[Start of Attachment]

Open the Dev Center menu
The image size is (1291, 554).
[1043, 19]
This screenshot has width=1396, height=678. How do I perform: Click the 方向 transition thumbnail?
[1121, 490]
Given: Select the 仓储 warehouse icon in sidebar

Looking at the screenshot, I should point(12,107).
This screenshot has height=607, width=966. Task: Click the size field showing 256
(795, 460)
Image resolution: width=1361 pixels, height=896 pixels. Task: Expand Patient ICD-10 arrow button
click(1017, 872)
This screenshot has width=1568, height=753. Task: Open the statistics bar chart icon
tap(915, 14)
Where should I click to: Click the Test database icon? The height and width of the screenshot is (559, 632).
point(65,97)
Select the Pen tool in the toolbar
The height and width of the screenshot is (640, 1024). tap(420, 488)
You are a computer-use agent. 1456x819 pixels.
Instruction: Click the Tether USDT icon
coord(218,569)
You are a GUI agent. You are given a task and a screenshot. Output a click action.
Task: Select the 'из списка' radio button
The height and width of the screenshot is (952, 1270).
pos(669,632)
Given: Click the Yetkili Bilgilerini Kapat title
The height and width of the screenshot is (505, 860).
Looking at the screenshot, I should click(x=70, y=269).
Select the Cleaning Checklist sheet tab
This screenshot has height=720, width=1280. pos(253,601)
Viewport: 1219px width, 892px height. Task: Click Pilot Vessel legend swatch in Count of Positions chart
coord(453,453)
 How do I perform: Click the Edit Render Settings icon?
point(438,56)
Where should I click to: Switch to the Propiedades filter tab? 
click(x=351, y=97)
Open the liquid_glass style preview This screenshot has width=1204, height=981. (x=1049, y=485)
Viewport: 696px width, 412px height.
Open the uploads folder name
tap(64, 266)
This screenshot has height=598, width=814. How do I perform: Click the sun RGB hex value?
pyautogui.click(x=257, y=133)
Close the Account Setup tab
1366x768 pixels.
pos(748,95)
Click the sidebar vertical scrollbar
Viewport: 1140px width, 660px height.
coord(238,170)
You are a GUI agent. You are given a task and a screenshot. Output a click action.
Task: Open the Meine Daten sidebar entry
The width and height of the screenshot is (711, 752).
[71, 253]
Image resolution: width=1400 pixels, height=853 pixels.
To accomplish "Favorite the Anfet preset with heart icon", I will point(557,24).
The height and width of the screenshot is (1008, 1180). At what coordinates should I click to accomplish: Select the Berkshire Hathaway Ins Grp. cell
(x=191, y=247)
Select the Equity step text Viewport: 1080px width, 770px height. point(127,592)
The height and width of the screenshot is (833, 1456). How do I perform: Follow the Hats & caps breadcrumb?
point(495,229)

[End of Attachment]

→ **TASK REQUIREMENTS**
In the listing above, find the line containing "The width and" and the line containing "Select the Equity", then quote both, plus every line between them, exactly as written.

→ **SOLUTION TO THE EXERCISE**
The width and height of the screenshot is (711, 752).
[71, 253]
Image resolution: width=1400 pixels, height=853 pixels.
To accomplish "Favorite the Anfet preset with heart icon", I will point(557,24).
The height and width of the screenshot is (1008, 1180). At what coordinates should I click to accomplish: Select the Berkshire Hathaway Ins Grp. cell
(x=191, y=247)
Select the Equity step text Viewport: 1080px width, 770px height. point(127,592)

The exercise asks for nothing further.